What is needed is a faithful transcription of all the data below, pictures excluded.

Stored records

----

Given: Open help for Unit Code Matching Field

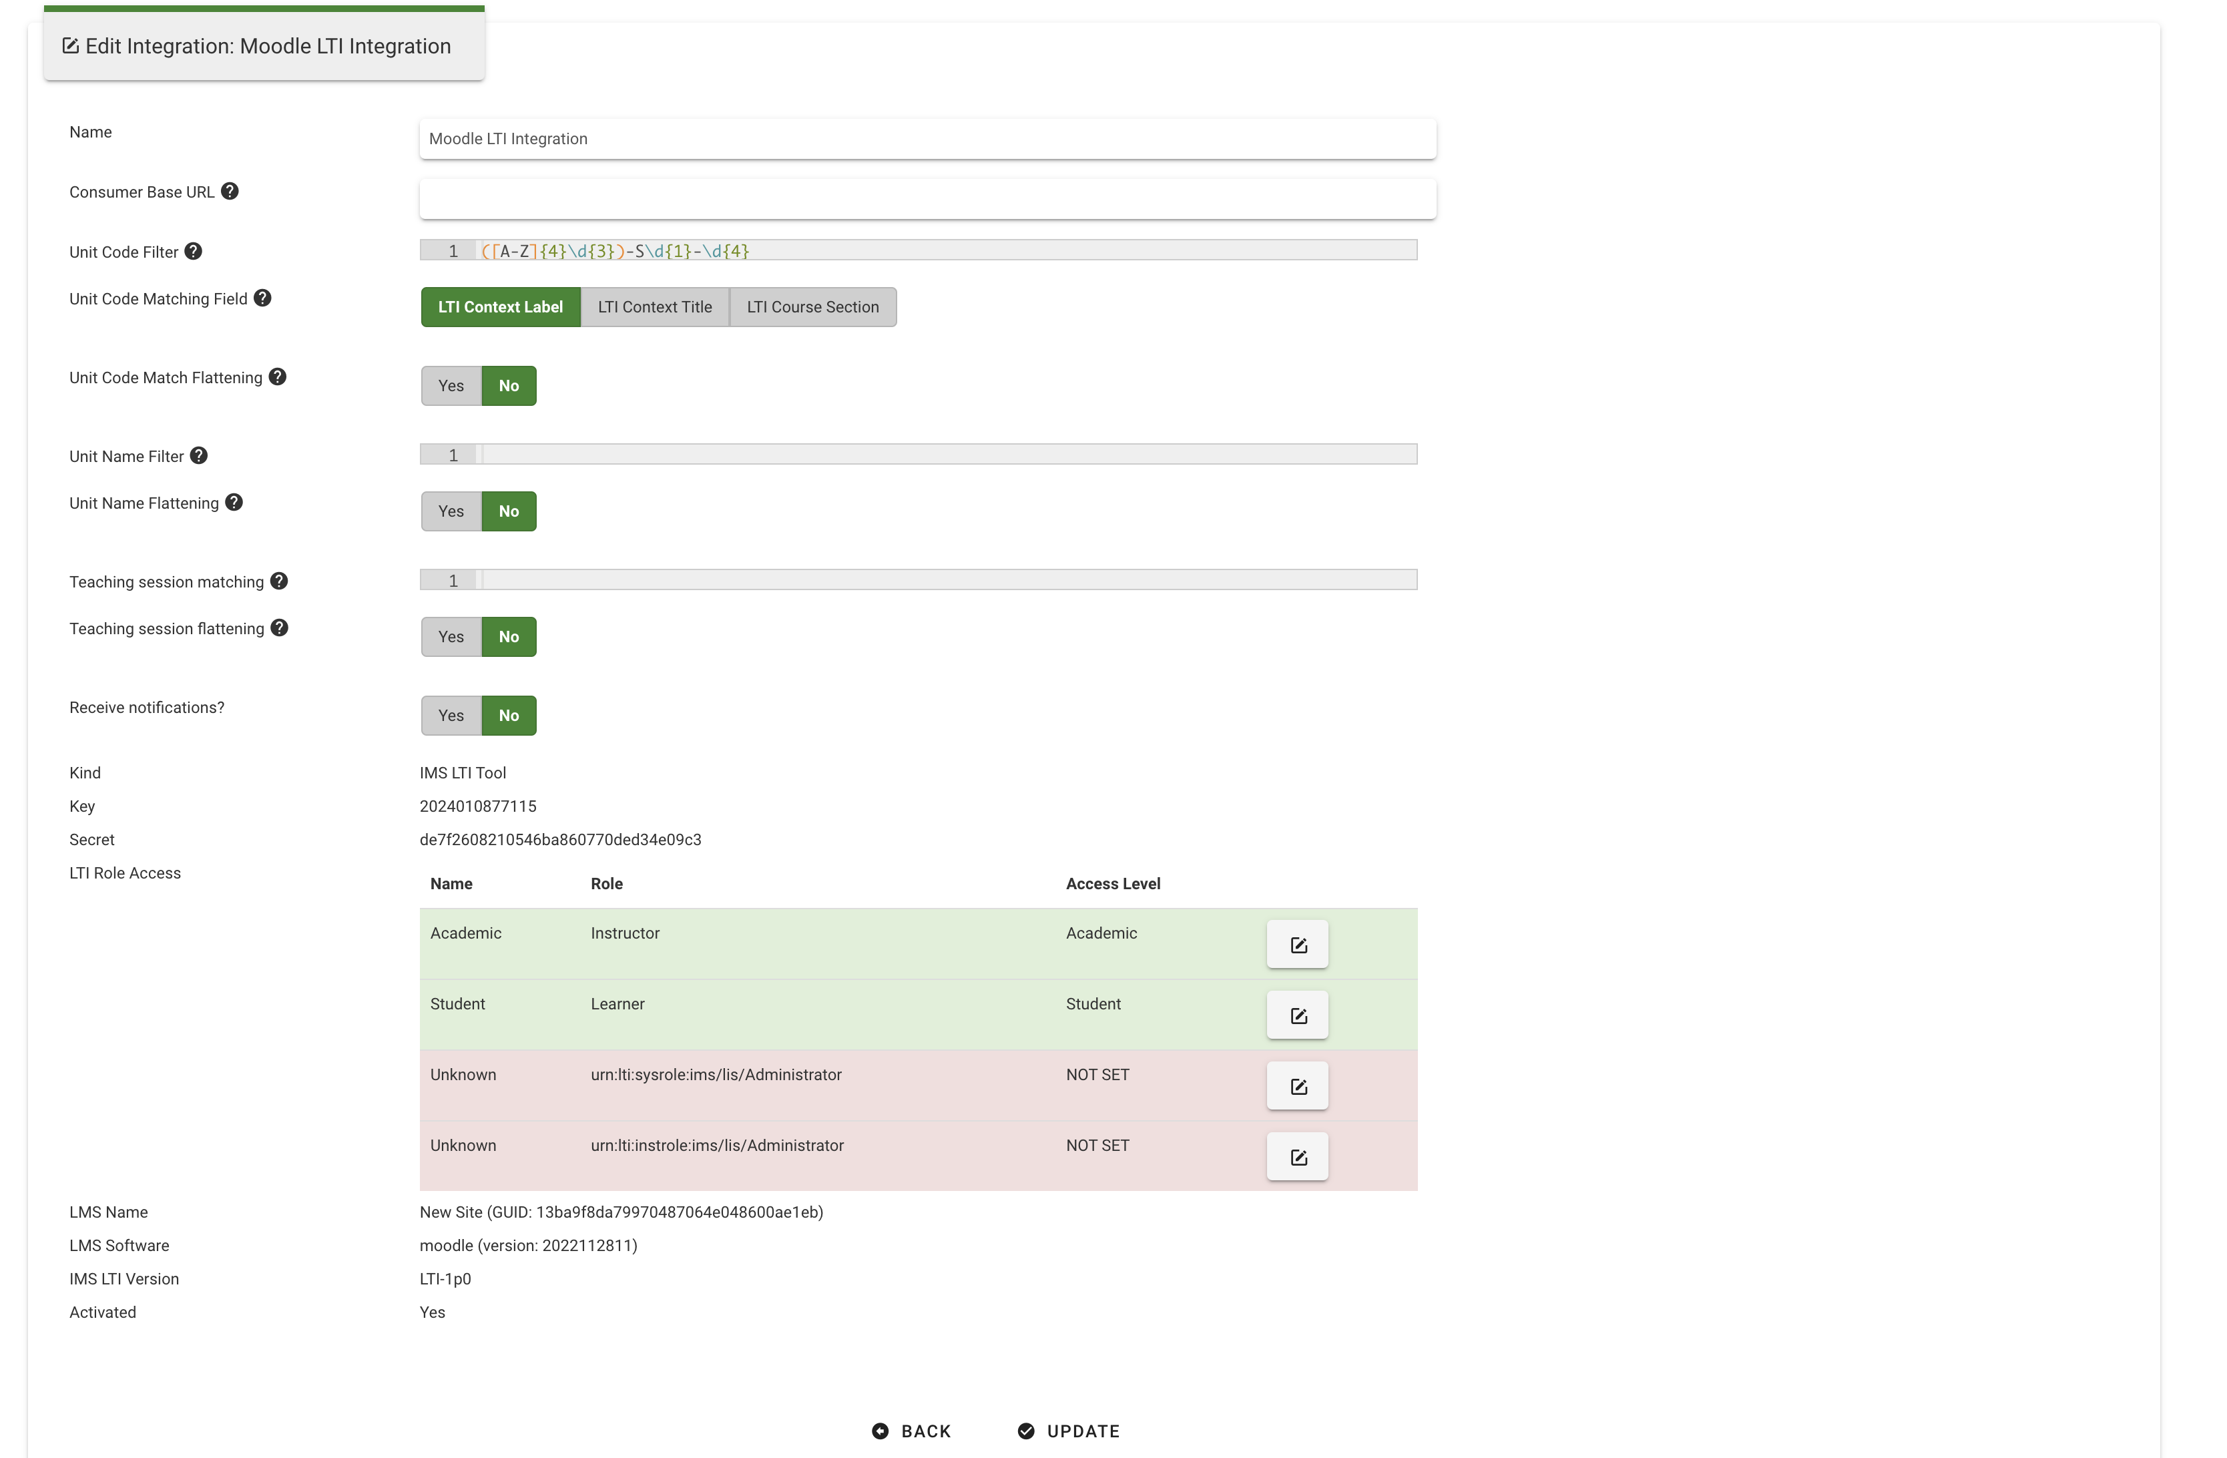Looking at the screenshot, I should pyautogui.click(x=262, y=298).
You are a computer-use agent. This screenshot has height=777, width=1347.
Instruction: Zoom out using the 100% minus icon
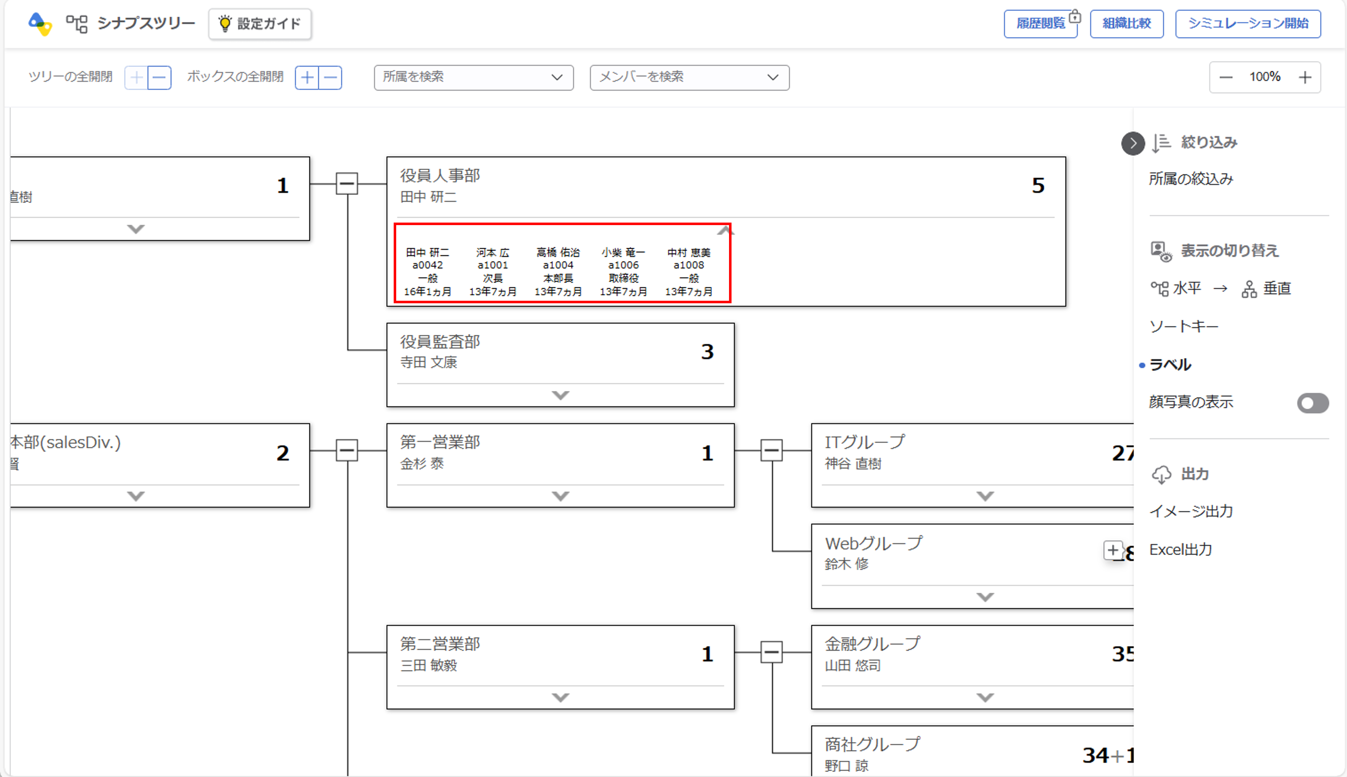click(x=1225, y=77)
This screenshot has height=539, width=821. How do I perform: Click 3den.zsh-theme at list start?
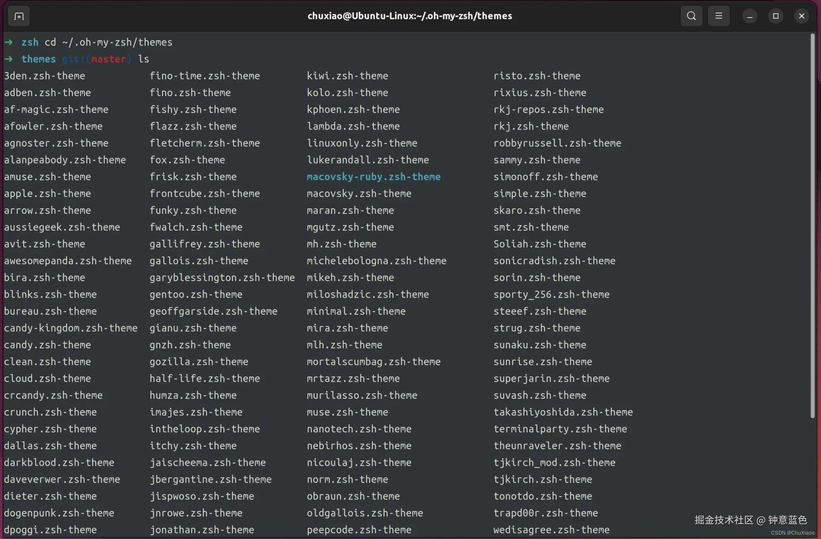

----

## Answer to the exercise:
Given: Open help for Unit Code Matching Field

Looking at the screenshot, I should pyautogui.click(x=262, y=298).
You are a computer-use agent. This screenshot has height=777, width=1347.
Instruction: Zoom out using the 100% minus icon
click(x=1225, y=77)
This screenshot has height=539, width=821. How do I perform: Click 3den.zsh-theme at list start?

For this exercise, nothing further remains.